Locatiegegevens van schermelementen:
+++

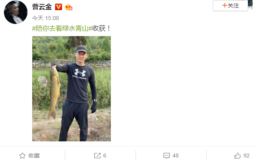This screenshot has width=257, height=161.
Task: Open the profile avatar photo
Action: tap(16, 12)
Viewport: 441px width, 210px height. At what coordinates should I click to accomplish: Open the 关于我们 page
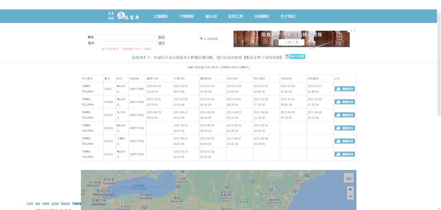click(288, 16)
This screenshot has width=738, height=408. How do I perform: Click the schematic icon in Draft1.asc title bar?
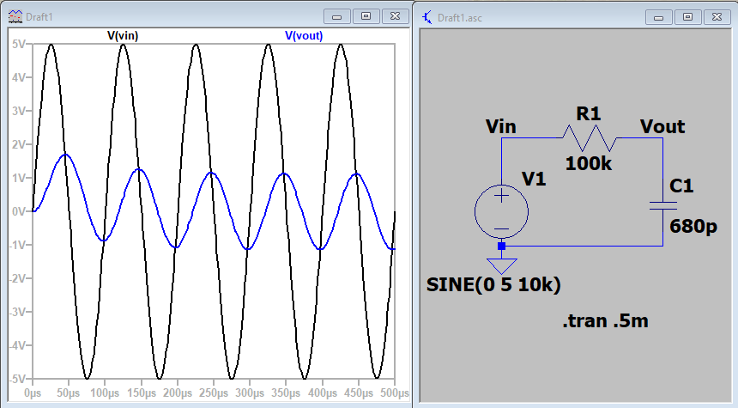click(x=426, y=16)
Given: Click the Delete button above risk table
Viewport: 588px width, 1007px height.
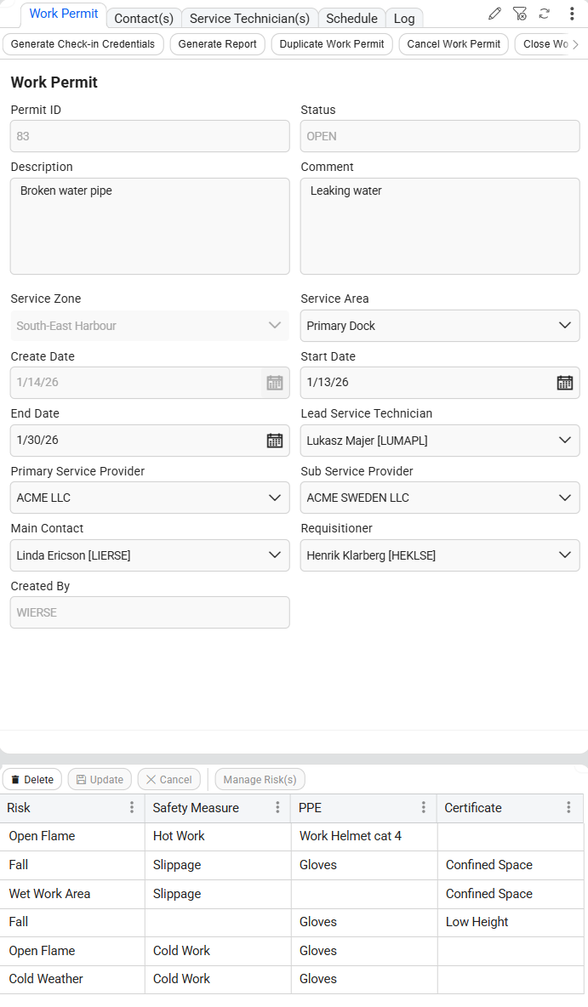Looking at the screenshot, I should click(x=32, y=780).
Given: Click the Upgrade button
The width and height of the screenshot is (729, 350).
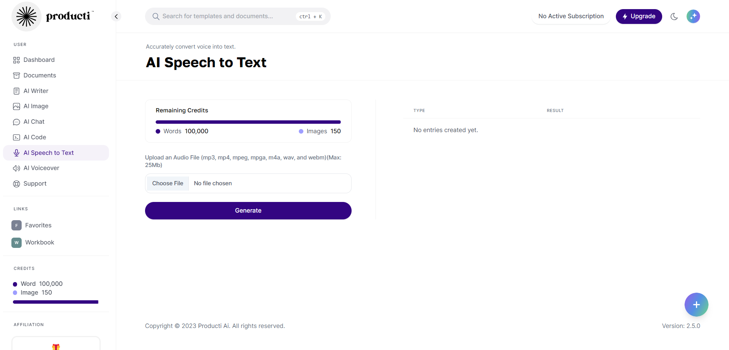Looking at the screenshot, I should click(639, 16).
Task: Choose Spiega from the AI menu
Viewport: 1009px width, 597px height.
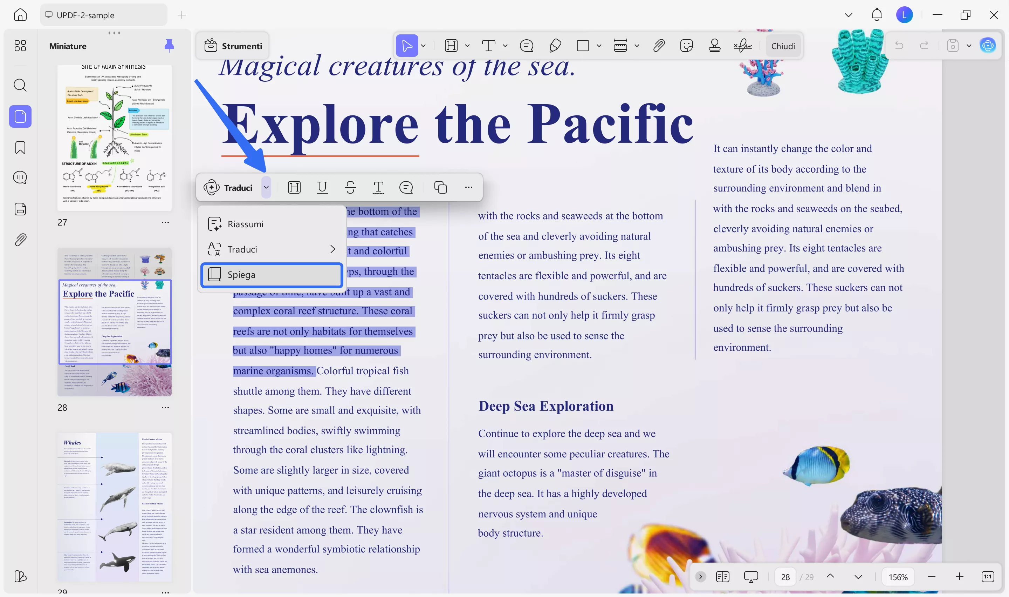Action: tap(272, 275)
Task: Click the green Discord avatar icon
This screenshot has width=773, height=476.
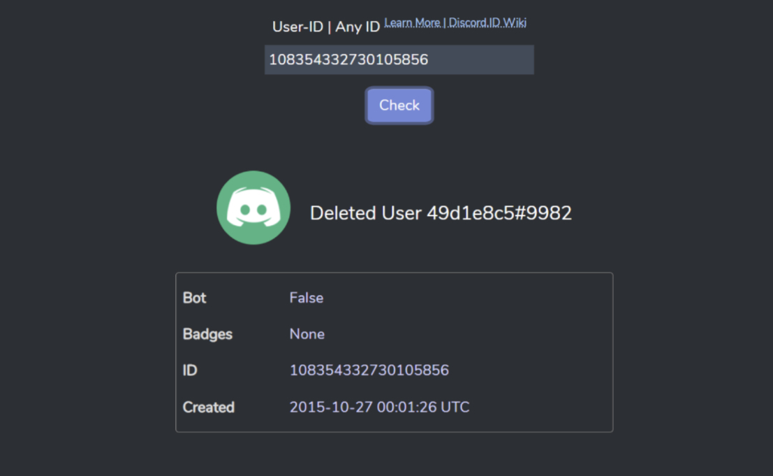Action: point(253,208)
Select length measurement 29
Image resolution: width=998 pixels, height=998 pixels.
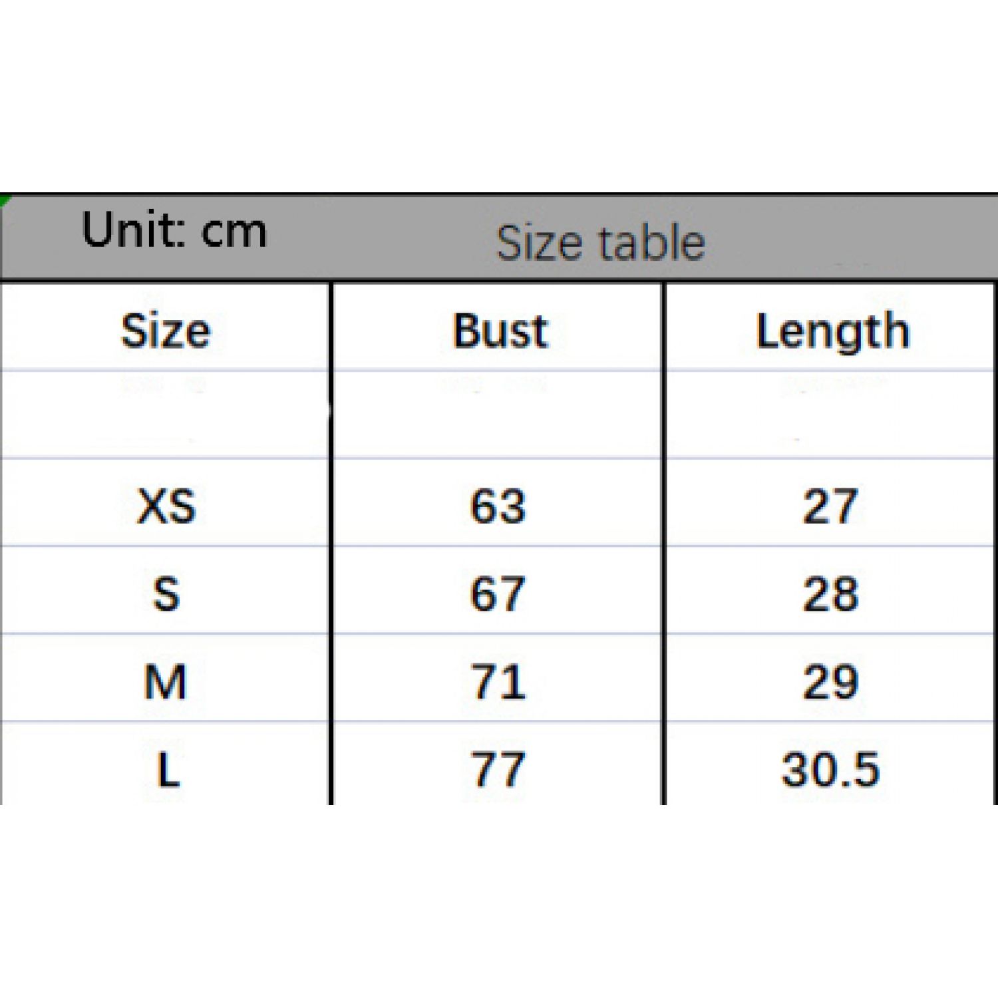coord(830,682)
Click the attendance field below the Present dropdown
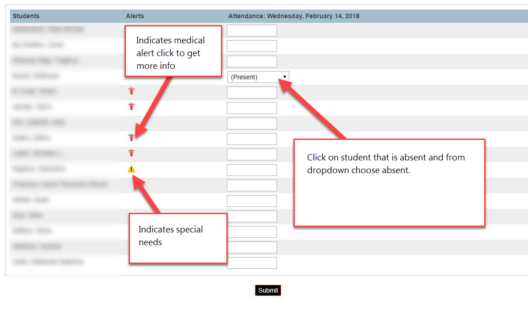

+++

» **Opdracht**:
Zet de regels van de lijst, vanaf de regel met "Viewport: 441px width, 210px" tot en met het einde van de lijst, in een Markdown-tabel met de kolommen Nr en Inhoud, zonder lege regels. Laat de afbeeldingen weg.

» **Antwoord**:
| Nr | Inhoud |
|---|---|
| 1 | Viewport: 441px width, 210px height. At what coordinates should I click to accomplish: Open the 关于我们 page |
| 2 | click(288, 16) |
| 3 | This screenshot has width=738, height=408. How do I perform: Click the schematic icon in Draft1.asc title bar? |
| 4 | click(x=426, y=16) |
| 5 | Given: Click the Delete button above risk table |
| 6 | Viewport: 588px width, 1007px height. |
| 7 | Looking at the screenshot, I should click(x=32, y=780). |
| 8 | Given: Click the Upgrade button |
| 9 | The width and height of the screenshot is (729, 350). |
| 10 | Looking at the screenshot, I should click(639, 16). |
| 11 | Task: Choose Spiega from the AI menu |
| 12 | Viewport: 1009px width, 597px height. |
| 13 | Action: tap(272, 275) |
| 14 | Task: Click the green Discord avatar icon |
| 15 | This screenshot has width=773, height=476. |
| 16 | Action: point(253,208) |
| 17 | Select length measurement 29 |
| 18 | Image resolution: width=998 pixels, height=998 pixels. |
| 19 | coord(830,682) |
| 20 | Click the attendance field below the Present dropdown |